Ein Paar stoppt mich und möchte wissen woher ich die Muschel an meinen Rucksack habe. Wahrheitsgemäß antworte ich: Aus der Schweiz. Erst glauben sie, dass ich die Frage falsch verstanden habe, bis sie überknausern, dass ich durch die Schweiz durchgegangen bin. Der Mann möchte wissen ob ich den ganzen Jakobsweg gegangen bin. Kann man überhaupt „den ganzen“ Weg gehen? Gibt ja unglaublich viele Wege. Als er erfährt, dass ich von Wien los bin, winkt er ab mit dem Kommentar „Achso, nur 3000 Kilometer. Ich dachte du seist den ganzen Weg gegangen.“ Sowas darfst du dir dann von jemandem anhören, der nur die letzten 100 Kilometer macht.
Sarria ist DIE Stadt, an der die Meisten starten um die letzten 100 Kilometer des Jakobsweges für die Compostela zu machen. Leider habe ich zufällig eine schlechte Woche erwischt, denn gestern war Feiertag in Spanien und somit ist hier mehr los als ohnehin schon los wäre. Ursprünglich wollte ich wieder meine persönliche Challenge machen und zählen wieviele Pilger ich überholen kann. Nach 20 Minuten bin ich schon fast bei 100 und höre die Zählerei auf. Die Menschenmasse bildet eine einzige Schlange am Weg. Genauso gut könnte ich durch die wiener Innenstadt gehen. Mir ist das deutlich zu viel, deshalb stöpsle ich mich mit Musik zu, zurre den Rucksack bombenfest an meinen Körper und beginne zu joggen. Mit leichtem Fuß husche ich zwischen den Massen durch, immer mit einem Auge in die Menge um meine Gruppe nicht zu verpassen.
Bei einer Bar sehe ich Gordon sitzen und geselle mich zu ihm. Ich frage ihn wo die anderen sind. Hinter uns. Oh, offenbar habe ich sie dann wohl doch übersehen. Werden wohl in einer der Pausenstationen am Wegesrand gesessen haben. Durch meinen Laufschritt bin ich extrem verschwitzt und muss meinen Elektrolythaushalt mit zwei Bier ausgleichen. Die Gruppe schließt auf, möchte aber bald weiter, denn sie hatten erst eine Pause.

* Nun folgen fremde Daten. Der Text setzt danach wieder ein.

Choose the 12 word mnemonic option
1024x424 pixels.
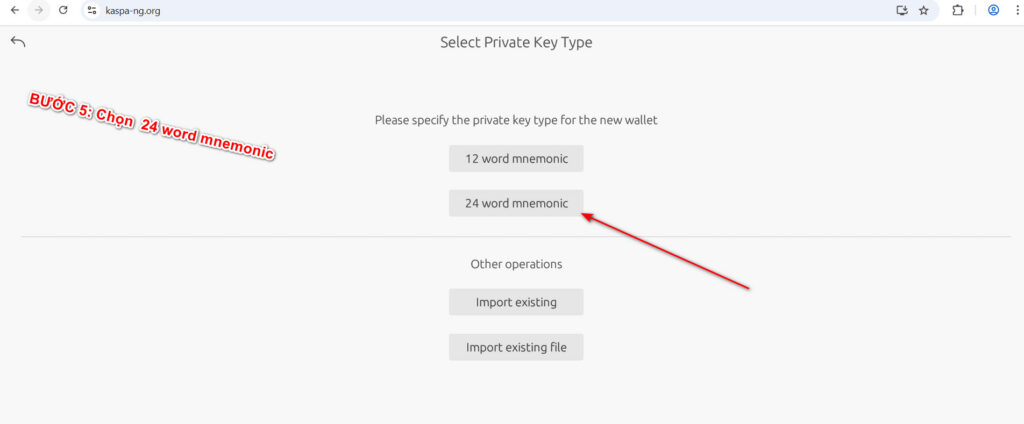pyautogui.click(x=516, y=159)
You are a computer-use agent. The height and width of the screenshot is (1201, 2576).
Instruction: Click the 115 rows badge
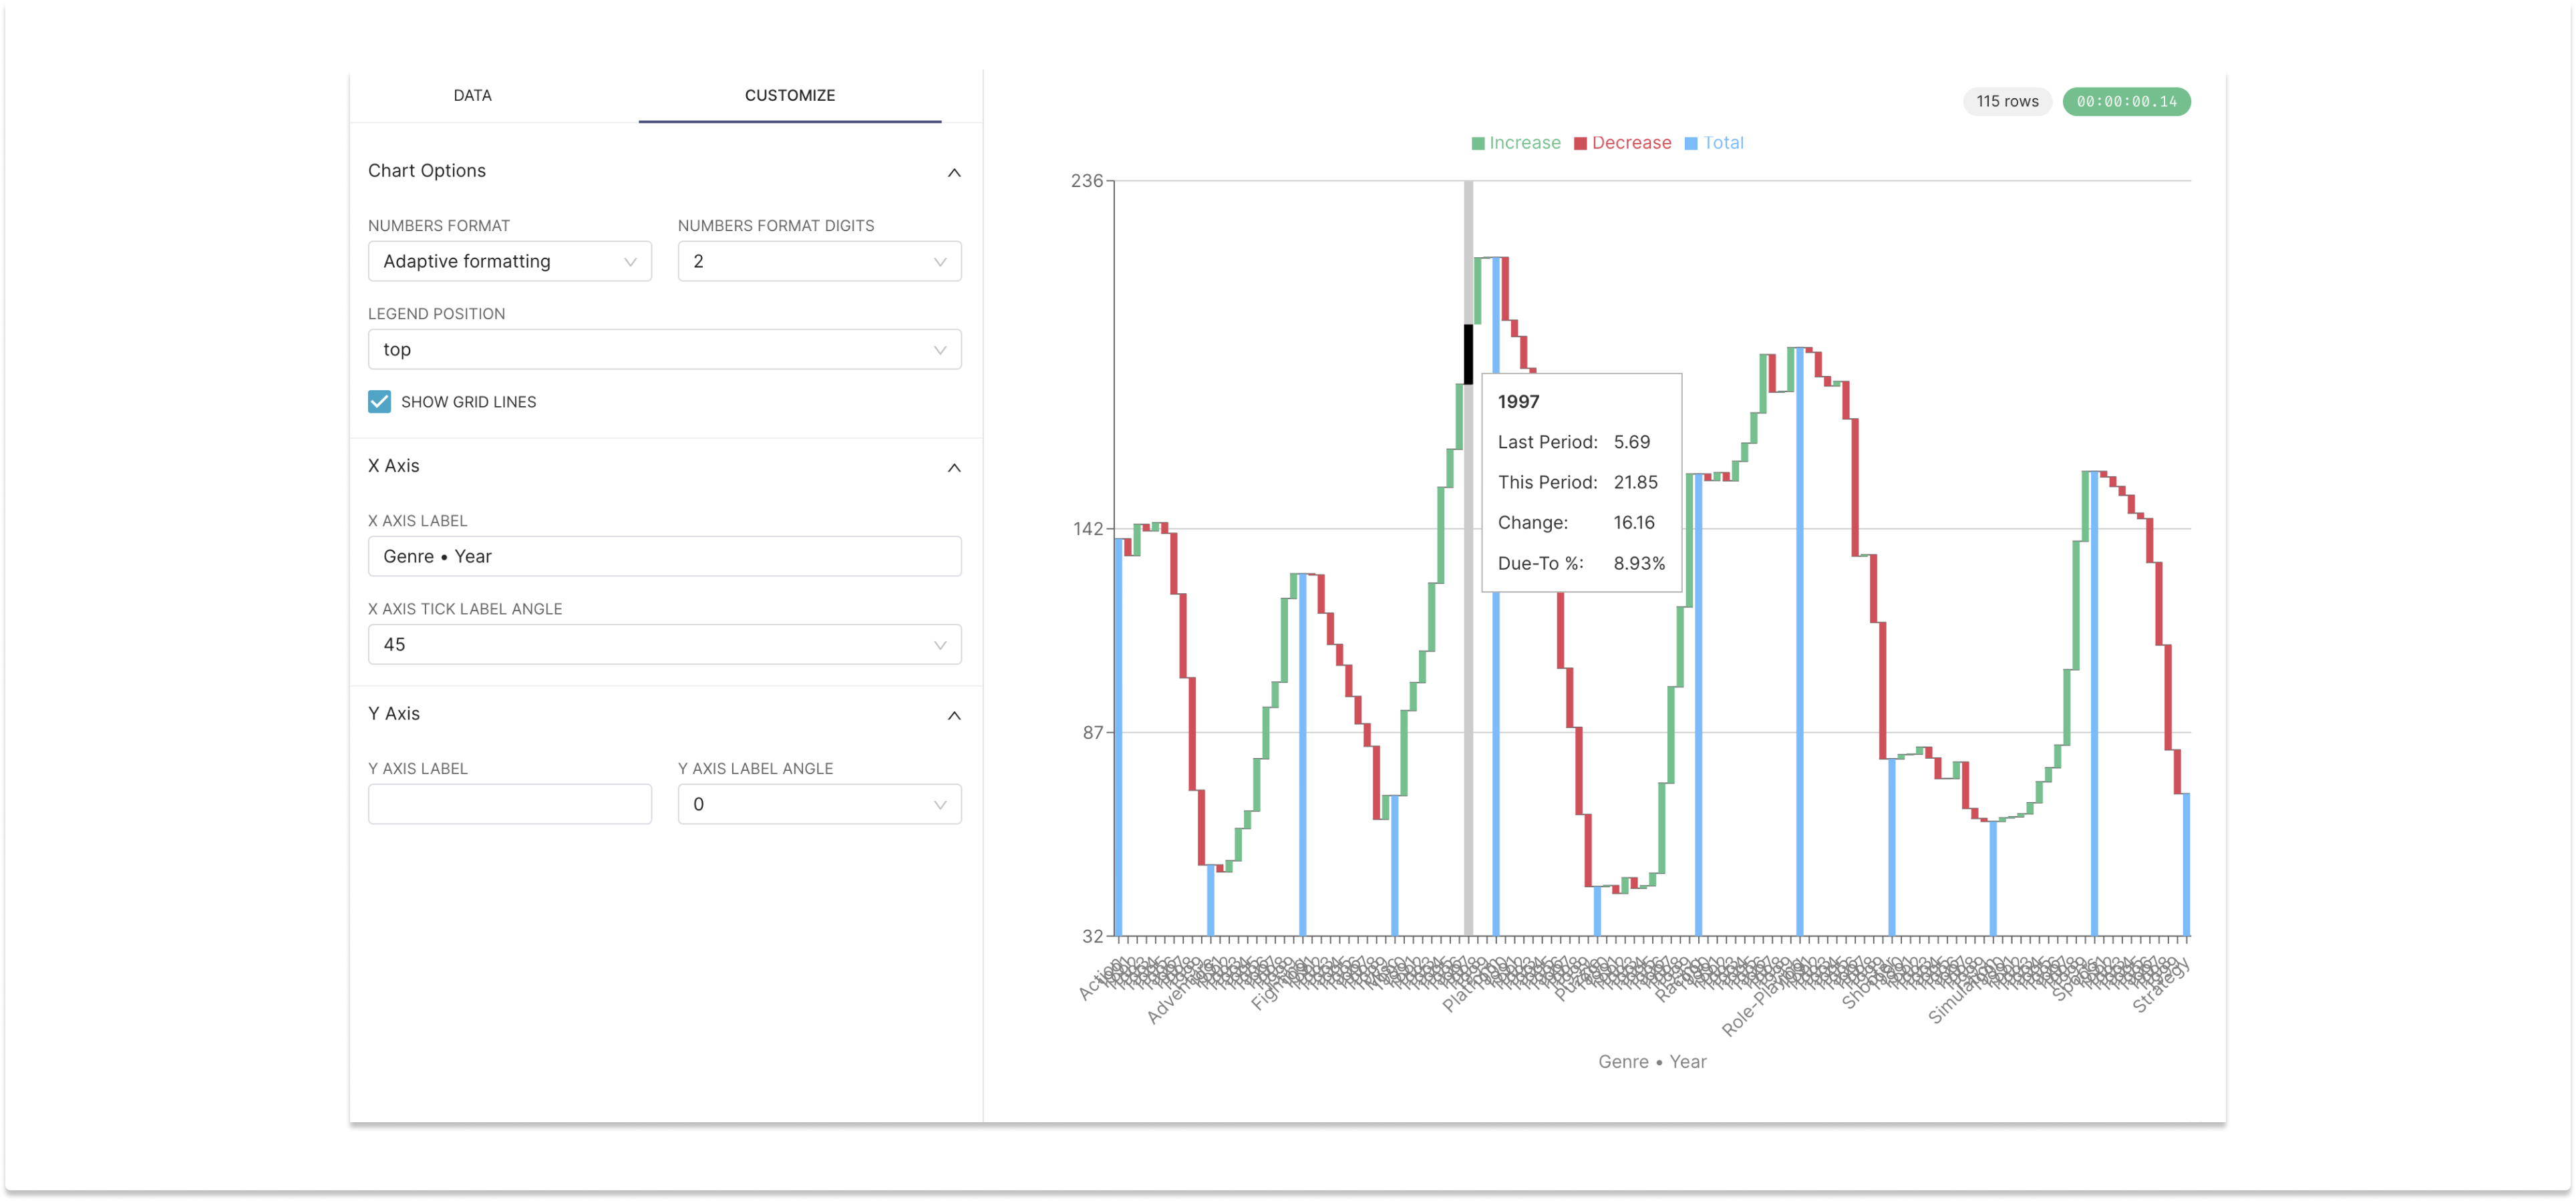pyautogui.click(x=2006, y=101)

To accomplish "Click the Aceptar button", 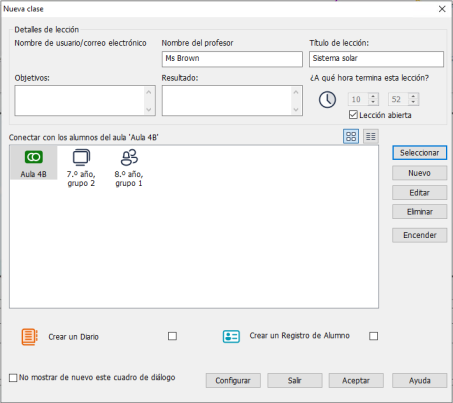I will [x=356, y=380].
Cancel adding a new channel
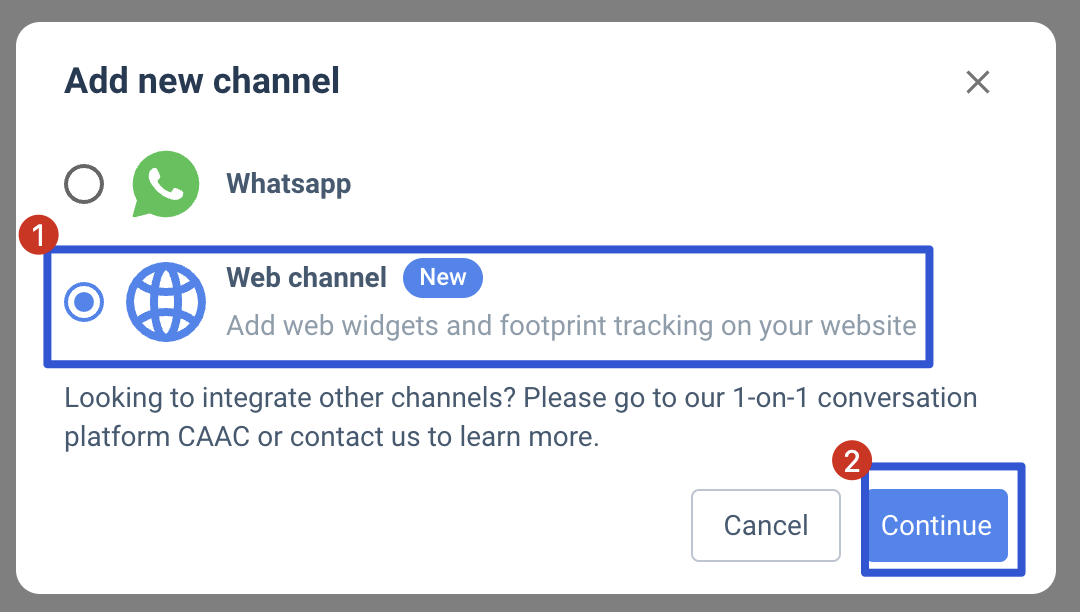Image resolution: width=1080 pixels, height=612 pixels. 766,525
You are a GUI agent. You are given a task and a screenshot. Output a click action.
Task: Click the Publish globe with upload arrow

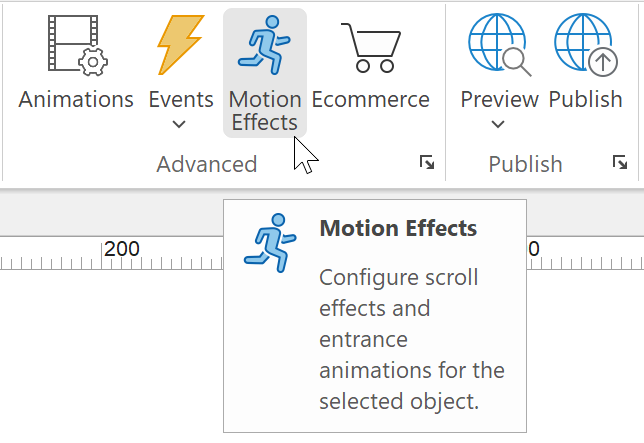click(586, 45)
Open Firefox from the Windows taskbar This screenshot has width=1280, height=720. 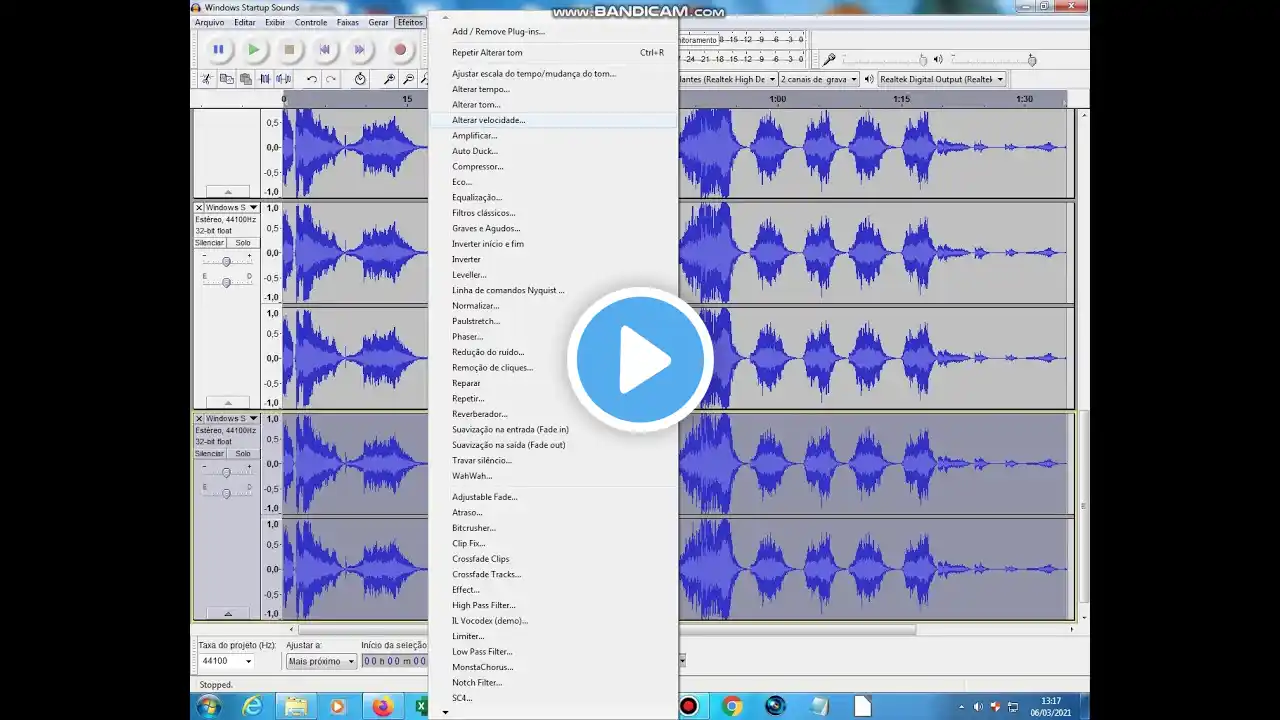pyautogui.click(x=382, y=707)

Ich passe mein Tempo an und bleibe bei den anderen. Unzählige Kilometermarker am Wegesrand zeigen den Fortschritt in Richtung Santiago an. Dann ist es endlich so weit: Die letzten 100 Kilometer bis zum Ziel! Ein bedeutender Meilenstein und für mich sehr motivierend.
Jetzt haben wir auch nicht mehr weit nach Portomarin. Die ursprüngliche Stadt ist vor etwa 50 Jahren einem Staudamm zum Opfer gefallen und wurde geflutet. Nur die Kirche und einige wenige Monumente wurden abgetragen und an höherer Stelle wieder aufgebaut.
Wir gehen in unsere Unterkünfte, treffen uns aber gleich nach der Dusche wieder auf einen Kaffee. Beziehungsweise in meinem Fall auf ein ganzes Menü. Bis auf zwei Bananen habe ich heute noch nichts gegessen. Danach bin ich komplett bettfertig, auch wenn es erst kurz vor 5 ist. Die Mädels gehen noch einkaufen, ich hau mich für ein oder zwei Stündchen aufs Ohr, ehe ich auf ein Glaserl Wein wieder zu ihnen stoße, nachdem sie bereits zu Abend gegessen haben.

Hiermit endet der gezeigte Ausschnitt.